(THE DATA Opens)

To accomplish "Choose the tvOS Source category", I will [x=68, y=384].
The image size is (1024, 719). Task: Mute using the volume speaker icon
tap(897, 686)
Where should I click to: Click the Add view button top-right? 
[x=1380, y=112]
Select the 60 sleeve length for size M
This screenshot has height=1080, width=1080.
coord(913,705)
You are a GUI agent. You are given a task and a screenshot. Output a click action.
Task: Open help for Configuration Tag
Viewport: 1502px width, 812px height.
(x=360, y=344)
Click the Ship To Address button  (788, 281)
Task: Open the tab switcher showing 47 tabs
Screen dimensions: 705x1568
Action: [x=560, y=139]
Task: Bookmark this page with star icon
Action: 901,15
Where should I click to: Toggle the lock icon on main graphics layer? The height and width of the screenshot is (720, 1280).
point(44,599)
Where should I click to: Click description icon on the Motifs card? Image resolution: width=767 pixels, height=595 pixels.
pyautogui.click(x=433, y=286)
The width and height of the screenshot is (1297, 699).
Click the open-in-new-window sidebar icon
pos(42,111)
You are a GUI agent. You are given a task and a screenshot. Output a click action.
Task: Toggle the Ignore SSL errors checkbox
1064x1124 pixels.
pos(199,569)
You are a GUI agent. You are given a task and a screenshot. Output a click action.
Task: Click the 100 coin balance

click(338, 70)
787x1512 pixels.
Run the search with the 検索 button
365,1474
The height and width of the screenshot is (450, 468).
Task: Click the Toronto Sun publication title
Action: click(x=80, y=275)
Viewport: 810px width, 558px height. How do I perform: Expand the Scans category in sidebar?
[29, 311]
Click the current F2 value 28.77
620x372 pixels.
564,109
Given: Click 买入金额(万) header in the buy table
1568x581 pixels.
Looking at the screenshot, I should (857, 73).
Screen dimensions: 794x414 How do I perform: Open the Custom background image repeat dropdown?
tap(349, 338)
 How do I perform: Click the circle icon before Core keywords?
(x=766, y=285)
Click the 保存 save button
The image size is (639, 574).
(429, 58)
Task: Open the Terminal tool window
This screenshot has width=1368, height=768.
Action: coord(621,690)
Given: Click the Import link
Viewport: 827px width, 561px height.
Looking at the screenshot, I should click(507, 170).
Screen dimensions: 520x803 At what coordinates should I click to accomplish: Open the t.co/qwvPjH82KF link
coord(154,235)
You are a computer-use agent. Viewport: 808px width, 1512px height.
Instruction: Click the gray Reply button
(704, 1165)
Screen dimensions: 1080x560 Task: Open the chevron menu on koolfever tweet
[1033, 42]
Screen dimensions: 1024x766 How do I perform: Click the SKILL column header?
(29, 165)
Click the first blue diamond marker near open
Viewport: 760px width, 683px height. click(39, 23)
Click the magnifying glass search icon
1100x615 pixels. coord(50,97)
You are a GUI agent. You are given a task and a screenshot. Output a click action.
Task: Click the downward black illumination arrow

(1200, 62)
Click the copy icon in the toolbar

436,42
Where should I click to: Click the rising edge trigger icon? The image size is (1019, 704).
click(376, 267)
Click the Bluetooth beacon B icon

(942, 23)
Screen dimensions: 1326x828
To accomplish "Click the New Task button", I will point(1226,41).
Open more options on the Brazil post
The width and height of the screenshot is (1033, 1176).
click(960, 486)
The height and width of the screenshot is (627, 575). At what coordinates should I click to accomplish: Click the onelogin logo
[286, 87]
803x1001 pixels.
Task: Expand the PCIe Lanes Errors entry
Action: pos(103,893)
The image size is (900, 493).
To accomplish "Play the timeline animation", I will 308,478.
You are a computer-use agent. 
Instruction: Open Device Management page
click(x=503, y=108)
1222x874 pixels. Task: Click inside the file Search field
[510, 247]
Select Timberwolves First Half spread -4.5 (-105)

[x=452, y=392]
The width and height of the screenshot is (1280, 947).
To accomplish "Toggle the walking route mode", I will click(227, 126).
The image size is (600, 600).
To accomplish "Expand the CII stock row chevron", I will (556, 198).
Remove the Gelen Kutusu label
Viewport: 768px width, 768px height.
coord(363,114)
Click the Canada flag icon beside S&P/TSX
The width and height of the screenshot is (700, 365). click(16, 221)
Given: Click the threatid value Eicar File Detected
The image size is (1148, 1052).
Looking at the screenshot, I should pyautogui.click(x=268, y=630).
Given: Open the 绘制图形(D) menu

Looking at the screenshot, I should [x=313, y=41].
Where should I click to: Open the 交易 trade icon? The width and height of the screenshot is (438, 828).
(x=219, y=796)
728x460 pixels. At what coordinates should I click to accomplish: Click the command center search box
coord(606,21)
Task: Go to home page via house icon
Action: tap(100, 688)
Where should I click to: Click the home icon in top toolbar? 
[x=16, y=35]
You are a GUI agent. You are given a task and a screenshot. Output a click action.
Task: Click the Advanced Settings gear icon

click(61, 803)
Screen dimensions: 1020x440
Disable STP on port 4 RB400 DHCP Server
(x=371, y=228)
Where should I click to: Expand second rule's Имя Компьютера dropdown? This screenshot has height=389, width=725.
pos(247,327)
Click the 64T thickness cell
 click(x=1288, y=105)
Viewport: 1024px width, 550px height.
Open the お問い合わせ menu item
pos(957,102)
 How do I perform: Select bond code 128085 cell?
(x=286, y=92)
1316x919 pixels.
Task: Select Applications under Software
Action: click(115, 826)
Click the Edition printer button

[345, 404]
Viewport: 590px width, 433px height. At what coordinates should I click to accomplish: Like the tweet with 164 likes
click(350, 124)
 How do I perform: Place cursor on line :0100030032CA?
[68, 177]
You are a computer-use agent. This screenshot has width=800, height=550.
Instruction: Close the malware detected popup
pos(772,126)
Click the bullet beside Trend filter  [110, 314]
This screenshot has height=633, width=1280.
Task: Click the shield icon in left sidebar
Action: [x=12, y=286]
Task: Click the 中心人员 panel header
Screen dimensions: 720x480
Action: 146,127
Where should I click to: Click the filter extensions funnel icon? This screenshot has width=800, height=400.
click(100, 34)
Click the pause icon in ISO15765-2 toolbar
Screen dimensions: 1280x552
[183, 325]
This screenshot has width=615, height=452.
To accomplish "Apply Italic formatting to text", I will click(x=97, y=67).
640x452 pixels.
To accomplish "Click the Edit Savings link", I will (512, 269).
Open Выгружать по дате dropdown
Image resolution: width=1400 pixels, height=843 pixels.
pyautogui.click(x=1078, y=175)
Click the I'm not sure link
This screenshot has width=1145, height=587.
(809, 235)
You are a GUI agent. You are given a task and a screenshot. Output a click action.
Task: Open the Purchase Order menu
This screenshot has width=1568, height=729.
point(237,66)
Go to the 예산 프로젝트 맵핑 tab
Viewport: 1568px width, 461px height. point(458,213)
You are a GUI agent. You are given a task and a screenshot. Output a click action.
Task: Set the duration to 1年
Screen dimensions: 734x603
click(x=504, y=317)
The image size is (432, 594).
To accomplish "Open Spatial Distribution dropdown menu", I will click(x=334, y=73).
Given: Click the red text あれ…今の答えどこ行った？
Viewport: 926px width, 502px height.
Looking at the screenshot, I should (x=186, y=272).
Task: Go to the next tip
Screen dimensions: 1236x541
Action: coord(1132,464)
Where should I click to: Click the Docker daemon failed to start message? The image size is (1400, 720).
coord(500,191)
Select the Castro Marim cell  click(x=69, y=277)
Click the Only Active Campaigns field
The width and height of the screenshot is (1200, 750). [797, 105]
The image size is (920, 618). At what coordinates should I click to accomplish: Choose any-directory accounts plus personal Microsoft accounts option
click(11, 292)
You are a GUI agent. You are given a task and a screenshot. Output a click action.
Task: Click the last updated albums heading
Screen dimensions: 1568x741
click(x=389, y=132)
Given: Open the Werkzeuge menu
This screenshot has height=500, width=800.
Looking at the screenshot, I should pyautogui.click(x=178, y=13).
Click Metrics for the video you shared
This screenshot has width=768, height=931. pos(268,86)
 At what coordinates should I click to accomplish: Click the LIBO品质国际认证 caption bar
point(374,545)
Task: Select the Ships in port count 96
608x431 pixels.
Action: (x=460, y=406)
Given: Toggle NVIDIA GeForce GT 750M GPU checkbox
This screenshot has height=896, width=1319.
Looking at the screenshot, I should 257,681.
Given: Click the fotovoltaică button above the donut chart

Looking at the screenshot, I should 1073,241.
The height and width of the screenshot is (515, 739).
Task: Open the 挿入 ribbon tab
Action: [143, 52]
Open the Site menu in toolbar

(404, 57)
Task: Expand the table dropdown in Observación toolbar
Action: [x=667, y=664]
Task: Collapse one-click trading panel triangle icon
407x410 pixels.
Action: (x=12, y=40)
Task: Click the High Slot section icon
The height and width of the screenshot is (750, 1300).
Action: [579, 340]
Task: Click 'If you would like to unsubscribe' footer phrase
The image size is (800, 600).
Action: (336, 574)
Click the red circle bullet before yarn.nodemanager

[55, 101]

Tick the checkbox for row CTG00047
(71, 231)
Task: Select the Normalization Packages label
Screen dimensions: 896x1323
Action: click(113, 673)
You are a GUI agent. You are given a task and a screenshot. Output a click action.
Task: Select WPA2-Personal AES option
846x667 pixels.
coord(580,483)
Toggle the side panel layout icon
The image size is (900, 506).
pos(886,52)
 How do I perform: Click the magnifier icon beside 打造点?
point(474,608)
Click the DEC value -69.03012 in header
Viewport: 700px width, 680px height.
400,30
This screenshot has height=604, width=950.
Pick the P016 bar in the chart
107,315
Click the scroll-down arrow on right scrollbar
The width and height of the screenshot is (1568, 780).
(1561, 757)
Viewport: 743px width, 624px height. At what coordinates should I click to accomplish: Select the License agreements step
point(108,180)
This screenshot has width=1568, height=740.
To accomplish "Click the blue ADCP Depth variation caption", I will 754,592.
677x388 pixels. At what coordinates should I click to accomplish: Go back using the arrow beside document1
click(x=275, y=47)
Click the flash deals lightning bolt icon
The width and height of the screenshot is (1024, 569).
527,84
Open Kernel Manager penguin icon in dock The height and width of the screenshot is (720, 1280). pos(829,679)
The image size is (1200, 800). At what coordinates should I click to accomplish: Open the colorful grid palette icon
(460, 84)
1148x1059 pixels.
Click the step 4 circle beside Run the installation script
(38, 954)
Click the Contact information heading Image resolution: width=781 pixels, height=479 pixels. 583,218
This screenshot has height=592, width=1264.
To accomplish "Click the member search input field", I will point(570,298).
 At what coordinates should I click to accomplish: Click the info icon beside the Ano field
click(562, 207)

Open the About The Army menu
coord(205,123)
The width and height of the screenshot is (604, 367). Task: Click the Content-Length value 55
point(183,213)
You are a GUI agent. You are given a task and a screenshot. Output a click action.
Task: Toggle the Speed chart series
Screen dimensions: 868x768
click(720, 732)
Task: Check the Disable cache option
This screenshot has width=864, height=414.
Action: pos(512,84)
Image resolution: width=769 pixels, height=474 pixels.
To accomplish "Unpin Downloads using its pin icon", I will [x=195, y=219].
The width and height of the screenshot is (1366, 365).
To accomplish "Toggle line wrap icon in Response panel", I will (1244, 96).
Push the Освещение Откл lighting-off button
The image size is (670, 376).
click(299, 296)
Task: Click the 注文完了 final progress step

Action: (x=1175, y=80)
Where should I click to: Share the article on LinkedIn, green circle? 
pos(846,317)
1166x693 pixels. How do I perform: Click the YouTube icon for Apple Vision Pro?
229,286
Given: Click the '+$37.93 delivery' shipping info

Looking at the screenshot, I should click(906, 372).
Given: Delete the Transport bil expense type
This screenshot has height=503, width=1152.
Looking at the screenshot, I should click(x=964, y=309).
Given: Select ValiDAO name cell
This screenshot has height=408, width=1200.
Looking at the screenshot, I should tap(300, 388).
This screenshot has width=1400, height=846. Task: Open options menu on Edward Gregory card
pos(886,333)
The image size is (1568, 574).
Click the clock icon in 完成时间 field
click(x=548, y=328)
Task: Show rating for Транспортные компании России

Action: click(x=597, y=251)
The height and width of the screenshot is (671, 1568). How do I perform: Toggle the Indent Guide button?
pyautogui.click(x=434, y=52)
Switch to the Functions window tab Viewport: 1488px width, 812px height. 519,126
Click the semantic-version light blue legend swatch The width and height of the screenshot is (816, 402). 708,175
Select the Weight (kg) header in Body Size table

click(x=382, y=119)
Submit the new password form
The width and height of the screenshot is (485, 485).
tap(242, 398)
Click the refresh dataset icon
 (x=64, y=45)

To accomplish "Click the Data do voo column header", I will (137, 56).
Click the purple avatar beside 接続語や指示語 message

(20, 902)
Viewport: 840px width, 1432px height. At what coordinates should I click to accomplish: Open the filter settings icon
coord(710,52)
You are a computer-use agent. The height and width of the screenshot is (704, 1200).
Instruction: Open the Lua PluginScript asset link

(THE DATA Closes)

### TASK DIRECTIONS
Count the lines in the entries where the string "text" appears, and report only the number.

### SOLUTION TO THIS EXERCISE
2